Analysis of candidate gene co-amplification with MYCN in neuroblastoma

Abstract Previous studies have revealed that the MYC N gene spans approximately 7kb, while the amplicon has been estimated to be 100kb to 1Mb long [1–3]. This implies that several other genes may be present on the MYC N amplicon. Such co-amplified genes could contribute to the malignant phenotype and might provide an explanation for why not all patients with MYC N amplification have a poor outcome. We investigated 7 neuroblastoma cell lines and 167 primary tumours for the co-amplification of candidate genes known to be present near the MYC N locus: ornithine decarboxylase, ribonucleotide reductase, syndecan-1 and a DEAD box protein gene, DDX1 . We also investigated further the pG21 expressed sequence previously reported to be co-amplified with MYC N. No co-amplification with the first 3 genes was found in any of the cell lines or tumour samples.

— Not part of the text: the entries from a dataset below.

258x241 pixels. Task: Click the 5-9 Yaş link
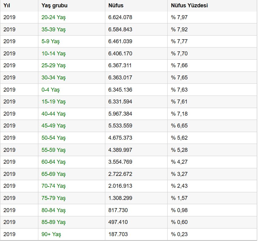pos(51,41)
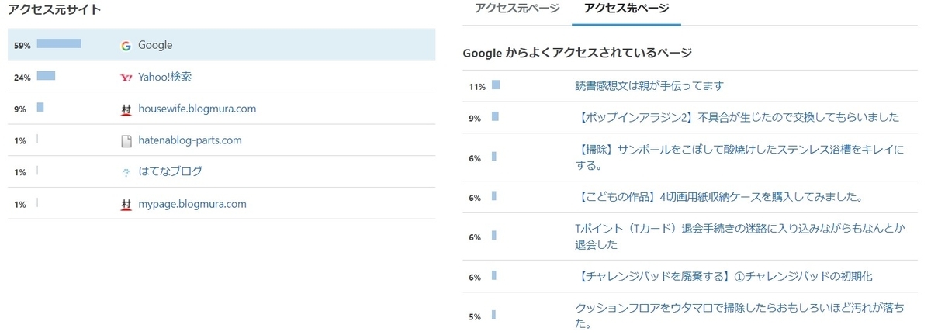The image size is (931, 335).
Task: Click the はてなブログ favicon
Action: (x=126, y=172)
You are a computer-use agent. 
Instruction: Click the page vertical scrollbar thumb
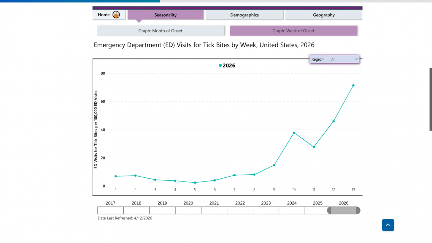[x=431, y=99]
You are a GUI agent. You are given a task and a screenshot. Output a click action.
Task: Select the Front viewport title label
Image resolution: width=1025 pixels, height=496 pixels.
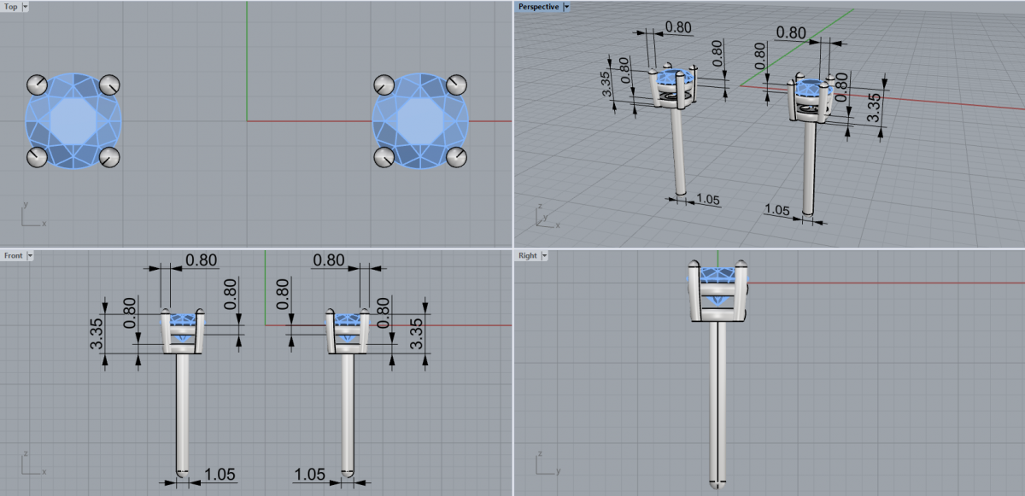point(15,255)
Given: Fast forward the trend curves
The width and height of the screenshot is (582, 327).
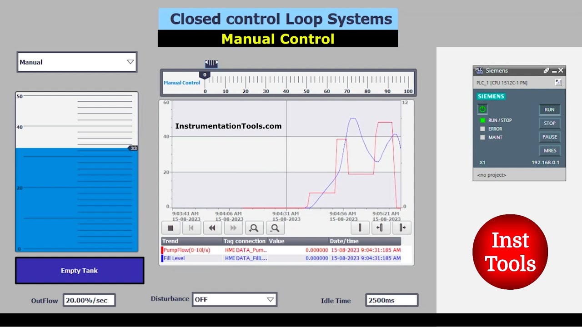Looking at the screenshot, I should (233, 228).
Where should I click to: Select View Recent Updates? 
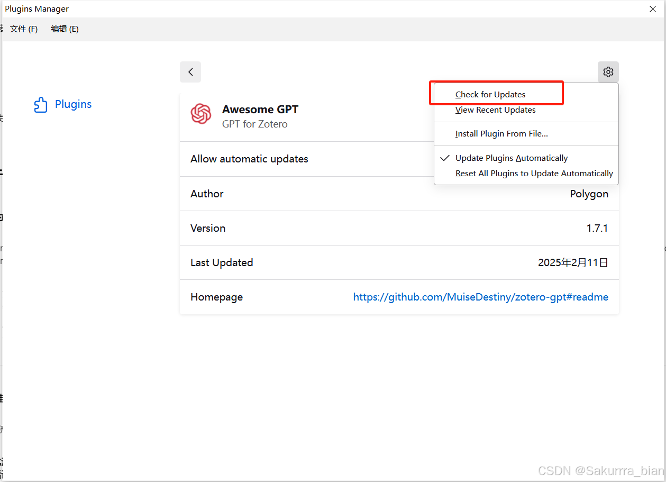click(x=495, y=110)
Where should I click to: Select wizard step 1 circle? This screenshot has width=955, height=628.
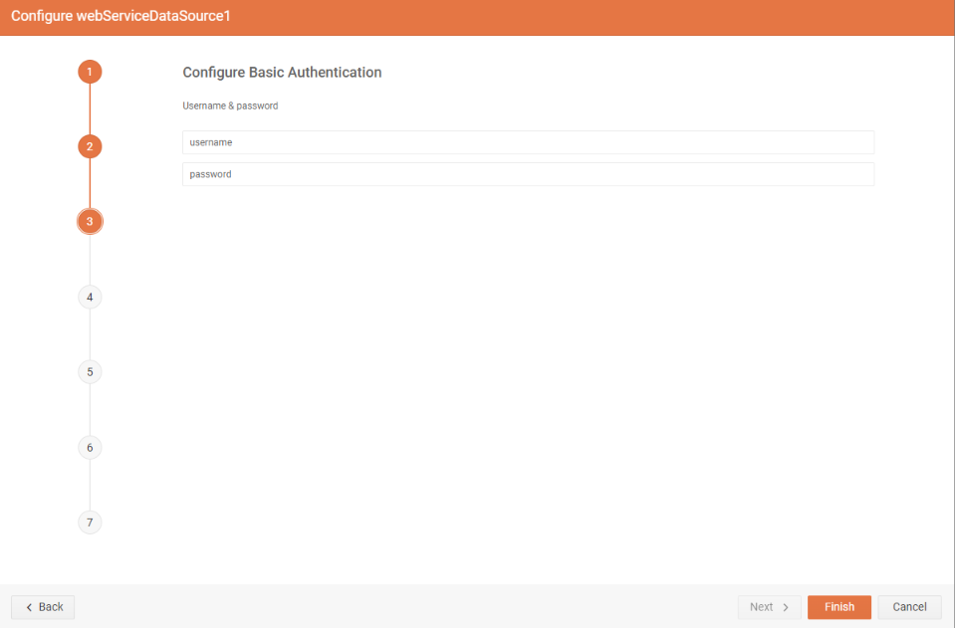click(x=90, y=71)
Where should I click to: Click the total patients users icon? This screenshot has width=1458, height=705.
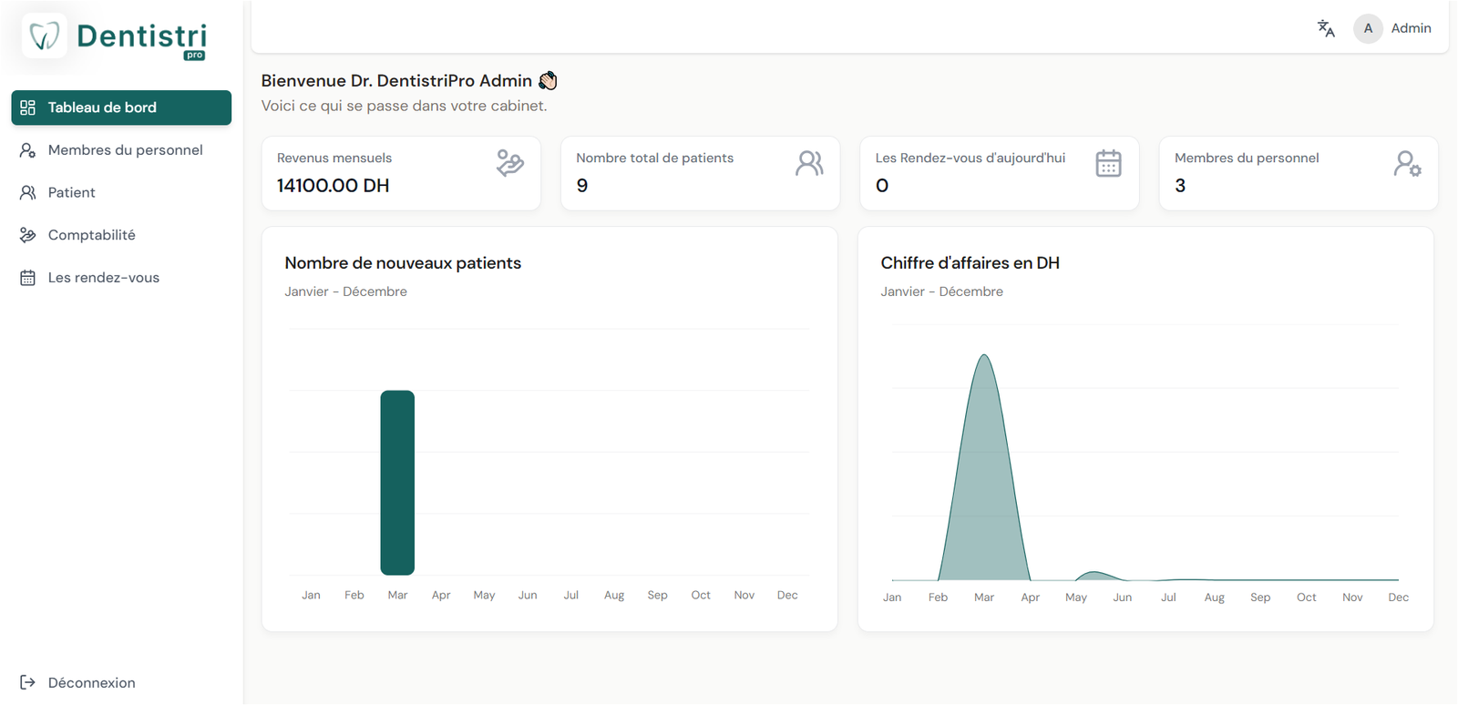pos(809,163)
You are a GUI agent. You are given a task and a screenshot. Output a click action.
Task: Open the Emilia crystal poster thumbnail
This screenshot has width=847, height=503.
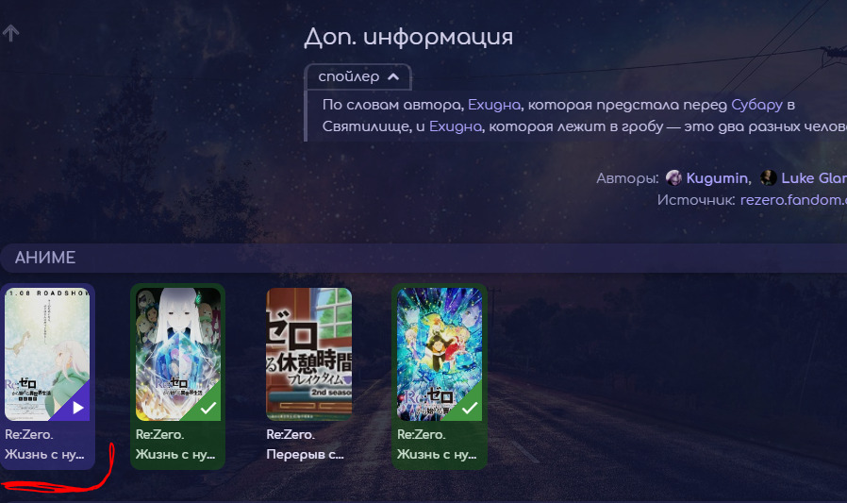click(x=178, y=354)
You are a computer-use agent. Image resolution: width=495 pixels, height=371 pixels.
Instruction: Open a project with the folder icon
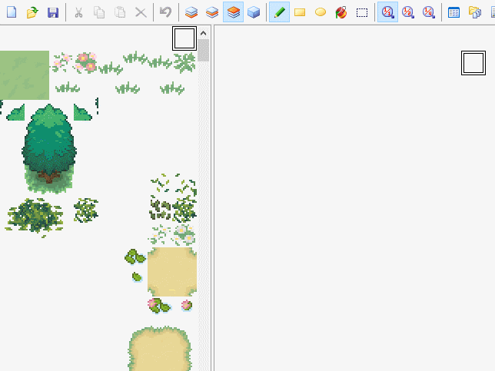[32, 12]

DDX1 was found to be amplified along with MYC N in 4/6 (67%) cell lines and 18/38 (47%) of the MYC N amplified tumours. No amplification of DDX1 , ODC1 , RRM2 or syndecan-1 was found in the absence of MYC N amplification. DDX1 co-amplification was observed to occur mainly in stage 4 or 4S patients. With the exclusion of those with 4S disease, patients with DDX1 co-amplification had a significantly shorter mean (±SE) disease-free interval (4.1±1.4, n =8 months) compared with patients with MYC N amplification alone (19.6±4.5, n =17) ( P =0.04, Welch's unpaired t -test). The pG21 sequence was identical to part of the DDX1 gene. These observations indicate that there is at least 1 other gene co-amplified with MYC N in a proportion of cases and that those patients with DDX1 co-amplification tend to relapse more quickly. It also implies that the MYC N amplicon is of varied size and/or position relative to the MYC N gene.